- Born: October 22, 1940 (age 85) Kingstree, South Carolina, U.S.
- Occupation: Historian
- Spouse: Patricia Holmes
- Parent(s): William J. Cooper, Sr. and Mamie Mayes Cooper

Academic background
- Alma mater: Johns Hopkins University
- Academic advisor: David Herbert Donald

= William J. Cooper Jr. =

American historian (born 1940)

William J. Cooper Jr. (born October 22, 1940) is an American historian who specializes in the history of the American South, and is regarded as a leading expert on the life of Jefferson Davis.

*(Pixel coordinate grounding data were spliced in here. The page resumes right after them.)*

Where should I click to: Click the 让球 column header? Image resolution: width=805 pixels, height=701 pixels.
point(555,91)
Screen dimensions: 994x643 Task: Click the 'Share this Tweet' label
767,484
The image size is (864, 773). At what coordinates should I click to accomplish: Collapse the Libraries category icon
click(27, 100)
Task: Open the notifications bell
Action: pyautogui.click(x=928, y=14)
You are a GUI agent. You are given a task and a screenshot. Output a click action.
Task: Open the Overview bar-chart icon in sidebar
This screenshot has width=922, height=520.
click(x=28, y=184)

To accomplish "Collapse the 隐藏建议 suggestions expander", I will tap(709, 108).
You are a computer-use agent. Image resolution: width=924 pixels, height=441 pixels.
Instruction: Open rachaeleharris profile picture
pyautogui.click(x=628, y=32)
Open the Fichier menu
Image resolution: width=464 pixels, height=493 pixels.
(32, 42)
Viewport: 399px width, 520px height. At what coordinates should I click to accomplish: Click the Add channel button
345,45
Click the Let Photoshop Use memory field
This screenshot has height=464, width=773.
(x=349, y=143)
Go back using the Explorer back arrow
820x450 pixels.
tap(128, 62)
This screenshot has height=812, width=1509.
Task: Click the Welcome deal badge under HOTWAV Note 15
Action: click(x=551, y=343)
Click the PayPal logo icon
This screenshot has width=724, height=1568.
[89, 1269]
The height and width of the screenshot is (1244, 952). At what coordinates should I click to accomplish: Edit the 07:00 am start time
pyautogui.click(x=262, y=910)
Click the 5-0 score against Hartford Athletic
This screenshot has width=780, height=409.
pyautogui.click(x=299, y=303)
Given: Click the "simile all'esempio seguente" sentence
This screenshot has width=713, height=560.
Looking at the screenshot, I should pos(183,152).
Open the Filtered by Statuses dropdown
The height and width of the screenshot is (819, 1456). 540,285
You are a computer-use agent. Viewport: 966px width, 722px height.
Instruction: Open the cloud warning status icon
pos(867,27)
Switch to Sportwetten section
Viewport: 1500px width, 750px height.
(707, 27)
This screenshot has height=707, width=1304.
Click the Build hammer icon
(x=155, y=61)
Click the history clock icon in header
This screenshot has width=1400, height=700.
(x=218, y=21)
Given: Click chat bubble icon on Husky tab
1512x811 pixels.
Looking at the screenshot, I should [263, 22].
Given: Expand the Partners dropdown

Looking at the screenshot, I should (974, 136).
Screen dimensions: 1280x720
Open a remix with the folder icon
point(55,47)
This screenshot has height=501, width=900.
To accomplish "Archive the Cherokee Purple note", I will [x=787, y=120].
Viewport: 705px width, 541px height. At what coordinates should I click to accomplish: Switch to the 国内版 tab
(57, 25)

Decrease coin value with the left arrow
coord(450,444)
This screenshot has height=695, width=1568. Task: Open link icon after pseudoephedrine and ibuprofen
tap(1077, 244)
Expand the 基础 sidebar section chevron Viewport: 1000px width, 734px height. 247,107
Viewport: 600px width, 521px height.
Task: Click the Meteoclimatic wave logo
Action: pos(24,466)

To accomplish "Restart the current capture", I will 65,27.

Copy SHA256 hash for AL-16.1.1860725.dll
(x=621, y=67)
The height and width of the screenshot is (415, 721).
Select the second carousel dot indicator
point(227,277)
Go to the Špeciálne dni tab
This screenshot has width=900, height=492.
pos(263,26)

==Early life and education==
Cooper studied at Princeton University and Johns Hopkins University.

==Career==
After two years of service as an officer in the United States Army, he went on to spend his entire academic career at Louisiana State University.

===Works===

- The Conservative Regime: South Carolina, 1877-1890 (1968)
- The South and the Politics of Slavery, 1828-56 (1979)
- Liberty and Slavery (1983)
- The American South: A History (1996) (with Tom E. Terrill)
- Jefferson Davis, American (2000)
- Jefferson Davis and the Civil War Era (2008)
- We Have the War Upon Us: The Onset of the Civil War, November 1860-April 1861 (2012)
- The Lost Founding Father: John Quincy Adams and the Transformation of American Politics (2017)
- Approaching Civil War and Southern History (2019)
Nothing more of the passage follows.